Lines before the one containing "You are a computer-use agent. The image size is (1318, 646)." are left out; copy that line and every later line through the end of the data exactly.
—————
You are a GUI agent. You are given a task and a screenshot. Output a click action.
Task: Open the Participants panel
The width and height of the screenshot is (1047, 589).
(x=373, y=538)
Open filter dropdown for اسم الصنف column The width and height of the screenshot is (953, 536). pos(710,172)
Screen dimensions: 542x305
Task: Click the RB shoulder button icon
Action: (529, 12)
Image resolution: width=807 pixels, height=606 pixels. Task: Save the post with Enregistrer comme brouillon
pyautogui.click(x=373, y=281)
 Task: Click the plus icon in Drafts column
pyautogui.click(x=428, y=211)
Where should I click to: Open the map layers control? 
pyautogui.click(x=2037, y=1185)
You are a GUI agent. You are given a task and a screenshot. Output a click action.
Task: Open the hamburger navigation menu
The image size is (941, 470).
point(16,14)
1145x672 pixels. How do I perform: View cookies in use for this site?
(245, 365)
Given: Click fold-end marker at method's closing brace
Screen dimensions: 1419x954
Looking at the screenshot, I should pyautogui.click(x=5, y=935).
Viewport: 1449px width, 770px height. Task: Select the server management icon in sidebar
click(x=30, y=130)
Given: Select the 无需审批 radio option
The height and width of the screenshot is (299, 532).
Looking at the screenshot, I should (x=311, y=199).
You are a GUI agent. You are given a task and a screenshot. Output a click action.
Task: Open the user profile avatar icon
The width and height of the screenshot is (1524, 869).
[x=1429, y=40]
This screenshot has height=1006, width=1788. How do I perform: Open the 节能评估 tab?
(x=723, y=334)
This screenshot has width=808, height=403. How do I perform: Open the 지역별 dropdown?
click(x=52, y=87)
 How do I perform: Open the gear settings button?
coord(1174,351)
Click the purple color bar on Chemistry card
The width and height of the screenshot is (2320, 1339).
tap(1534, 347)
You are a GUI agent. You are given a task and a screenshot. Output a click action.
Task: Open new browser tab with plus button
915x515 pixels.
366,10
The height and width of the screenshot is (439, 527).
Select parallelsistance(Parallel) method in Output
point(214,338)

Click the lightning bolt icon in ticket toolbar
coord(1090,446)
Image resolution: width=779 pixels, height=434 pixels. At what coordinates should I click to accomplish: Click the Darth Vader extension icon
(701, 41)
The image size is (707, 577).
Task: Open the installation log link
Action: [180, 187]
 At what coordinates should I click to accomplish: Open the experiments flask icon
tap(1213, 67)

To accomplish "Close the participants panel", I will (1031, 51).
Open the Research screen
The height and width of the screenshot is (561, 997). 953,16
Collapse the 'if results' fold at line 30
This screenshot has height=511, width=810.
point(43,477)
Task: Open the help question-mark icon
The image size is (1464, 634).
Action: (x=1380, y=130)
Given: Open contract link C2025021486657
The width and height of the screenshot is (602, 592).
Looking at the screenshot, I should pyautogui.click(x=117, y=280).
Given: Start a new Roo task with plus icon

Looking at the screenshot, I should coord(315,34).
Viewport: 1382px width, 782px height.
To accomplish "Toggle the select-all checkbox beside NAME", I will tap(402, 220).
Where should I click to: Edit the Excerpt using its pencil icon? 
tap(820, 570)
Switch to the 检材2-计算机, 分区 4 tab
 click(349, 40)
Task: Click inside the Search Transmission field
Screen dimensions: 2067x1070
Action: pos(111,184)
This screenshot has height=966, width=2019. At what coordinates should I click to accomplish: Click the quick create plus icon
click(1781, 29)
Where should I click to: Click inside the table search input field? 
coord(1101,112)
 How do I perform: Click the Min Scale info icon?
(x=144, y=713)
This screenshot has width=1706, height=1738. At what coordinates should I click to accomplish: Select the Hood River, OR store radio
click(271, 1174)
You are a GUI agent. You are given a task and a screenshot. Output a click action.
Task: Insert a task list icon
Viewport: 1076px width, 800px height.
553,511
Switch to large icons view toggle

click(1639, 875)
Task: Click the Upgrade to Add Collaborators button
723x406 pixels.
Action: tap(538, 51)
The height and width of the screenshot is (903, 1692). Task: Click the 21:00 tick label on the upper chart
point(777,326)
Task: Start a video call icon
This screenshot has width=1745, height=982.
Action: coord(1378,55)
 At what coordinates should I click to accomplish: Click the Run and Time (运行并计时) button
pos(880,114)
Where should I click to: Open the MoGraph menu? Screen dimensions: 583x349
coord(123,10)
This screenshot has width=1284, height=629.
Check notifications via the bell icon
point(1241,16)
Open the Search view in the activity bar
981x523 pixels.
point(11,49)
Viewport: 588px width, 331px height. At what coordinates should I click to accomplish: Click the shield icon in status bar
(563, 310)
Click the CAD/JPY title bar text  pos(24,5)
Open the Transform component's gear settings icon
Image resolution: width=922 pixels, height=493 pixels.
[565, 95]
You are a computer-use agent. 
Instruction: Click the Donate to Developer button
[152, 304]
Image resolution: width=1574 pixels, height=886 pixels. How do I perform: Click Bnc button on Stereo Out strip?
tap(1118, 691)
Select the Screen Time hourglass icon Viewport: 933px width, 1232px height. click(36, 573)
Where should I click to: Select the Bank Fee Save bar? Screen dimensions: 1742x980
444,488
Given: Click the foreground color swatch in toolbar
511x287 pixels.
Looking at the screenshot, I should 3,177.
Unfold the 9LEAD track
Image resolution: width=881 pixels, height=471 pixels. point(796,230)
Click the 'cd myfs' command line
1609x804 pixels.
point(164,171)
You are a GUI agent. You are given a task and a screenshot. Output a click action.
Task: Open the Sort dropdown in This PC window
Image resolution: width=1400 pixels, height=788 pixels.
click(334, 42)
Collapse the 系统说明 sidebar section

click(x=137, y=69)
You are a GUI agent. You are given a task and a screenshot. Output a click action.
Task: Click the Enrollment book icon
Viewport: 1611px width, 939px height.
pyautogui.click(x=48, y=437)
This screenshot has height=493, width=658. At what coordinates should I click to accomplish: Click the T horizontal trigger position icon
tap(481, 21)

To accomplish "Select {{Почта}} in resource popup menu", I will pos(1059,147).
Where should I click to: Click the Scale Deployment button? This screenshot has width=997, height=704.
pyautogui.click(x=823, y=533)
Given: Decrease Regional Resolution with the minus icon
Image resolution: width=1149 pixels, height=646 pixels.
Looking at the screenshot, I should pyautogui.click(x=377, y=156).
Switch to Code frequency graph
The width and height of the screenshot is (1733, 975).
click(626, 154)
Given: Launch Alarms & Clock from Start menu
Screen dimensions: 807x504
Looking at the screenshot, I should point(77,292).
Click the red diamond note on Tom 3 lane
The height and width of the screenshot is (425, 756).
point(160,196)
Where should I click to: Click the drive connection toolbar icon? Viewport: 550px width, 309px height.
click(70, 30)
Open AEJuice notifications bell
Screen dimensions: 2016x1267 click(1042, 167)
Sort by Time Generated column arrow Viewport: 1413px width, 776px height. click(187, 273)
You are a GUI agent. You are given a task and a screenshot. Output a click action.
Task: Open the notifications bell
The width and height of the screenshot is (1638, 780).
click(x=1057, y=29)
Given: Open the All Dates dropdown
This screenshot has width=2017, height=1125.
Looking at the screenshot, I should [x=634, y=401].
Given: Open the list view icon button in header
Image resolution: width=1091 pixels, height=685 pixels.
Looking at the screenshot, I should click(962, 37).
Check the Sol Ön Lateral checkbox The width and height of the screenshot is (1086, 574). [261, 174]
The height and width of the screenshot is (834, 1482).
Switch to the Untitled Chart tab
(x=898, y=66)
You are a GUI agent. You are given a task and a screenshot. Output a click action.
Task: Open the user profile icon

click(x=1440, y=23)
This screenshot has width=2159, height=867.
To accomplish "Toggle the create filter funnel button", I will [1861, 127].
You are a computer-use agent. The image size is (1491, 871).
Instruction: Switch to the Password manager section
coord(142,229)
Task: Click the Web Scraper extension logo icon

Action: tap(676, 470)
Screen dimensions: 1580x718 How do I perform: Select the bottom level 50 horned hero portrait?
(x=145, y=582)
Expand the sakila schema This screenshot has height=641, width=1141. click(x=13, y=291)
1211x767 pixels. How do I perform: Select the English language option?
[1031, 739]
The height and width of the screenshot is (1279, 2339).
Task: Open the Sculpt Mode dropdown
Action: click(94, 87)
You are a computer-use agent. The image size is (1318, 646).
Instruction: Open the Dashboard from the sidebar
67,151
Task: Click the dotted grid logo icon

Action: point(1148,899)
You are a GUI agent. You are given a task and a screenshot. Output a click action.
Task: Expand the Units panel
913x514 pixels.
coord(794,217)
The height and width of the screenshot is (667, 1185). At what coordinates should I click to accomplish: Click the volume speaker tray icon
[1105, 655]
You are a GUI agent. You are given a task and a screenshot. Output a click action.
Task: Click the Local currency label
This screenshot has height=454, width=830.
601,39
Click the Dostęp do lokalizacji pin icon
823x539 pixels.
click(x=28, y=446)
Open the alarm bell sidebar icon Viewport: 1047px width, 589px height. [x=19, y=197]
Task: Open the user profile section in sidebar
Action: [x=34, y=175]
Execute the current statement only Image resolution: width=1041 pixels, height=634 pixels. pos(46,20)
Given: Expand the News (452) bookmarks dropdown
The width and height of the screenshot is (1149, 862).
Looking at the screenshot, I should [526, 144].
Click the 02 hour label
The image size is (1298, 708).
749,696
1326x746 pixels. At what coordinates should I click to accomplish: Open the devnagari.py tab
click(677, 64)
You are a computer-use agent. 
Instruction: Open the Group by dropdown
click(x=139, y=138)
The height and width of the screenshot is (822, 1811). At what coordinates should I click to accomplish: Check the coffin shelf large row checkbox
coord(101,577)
—————
- _Exercise answer_
You are a computer-use agent. The image size is (1318, 646).
Instruction: Open the Dashboard from the sidebar
67,151
Task: Click the dotted grid logo icon

Action: point(1148,899)
You are a GUI agent. You are given a task and a screenshot. Output a click action.
Task: Expand the Units panel
913x514 pixels.
coord(794,217)
The height and width of the screenshot is (667, 1185). At what coordinates should I click to accomplish: Click the volume speaker tray icon
[1105, 655]
You are a GUI agent. You are given a task and a screenshot. Output a click action.
Task: Click the Local currency label
This screenshot has height=454, width=830.
601,39
Click the Dostęp do lokalizacji pin icon
823x539 pixels.
click(x=28, y=446)
Open the alarm bell sidebar icon Viewport: 1047px width, 589px height. [x=19, y=197]
Task: Open the user profile section in sidebar
Action: [x=34, y=175]
Execute the current statement only Image resolution: width=1041 pixels, height=634 pixels. pos(46,20)
Given: Expand the News (452) bookmarks dropdown
The width and height of the screenshot is (1149, 862).
Looking at the screenshot, I should [526, 144].
Click the 02 hour label
The image size is (1298, 708).
749,696
1326x746 pixels. At what coordinates should I click to accomplish: Open the devnagari.py tab
click(677, 64)
You are a computer-use agent. 
Instruction: Open the Group by dropdown
click(x=139, y=138)
The height and width of the screenshot is (822, 1811). At what coordinates should I click to accomplish: Check the coffin shelf large row checkbox
coord(101,577)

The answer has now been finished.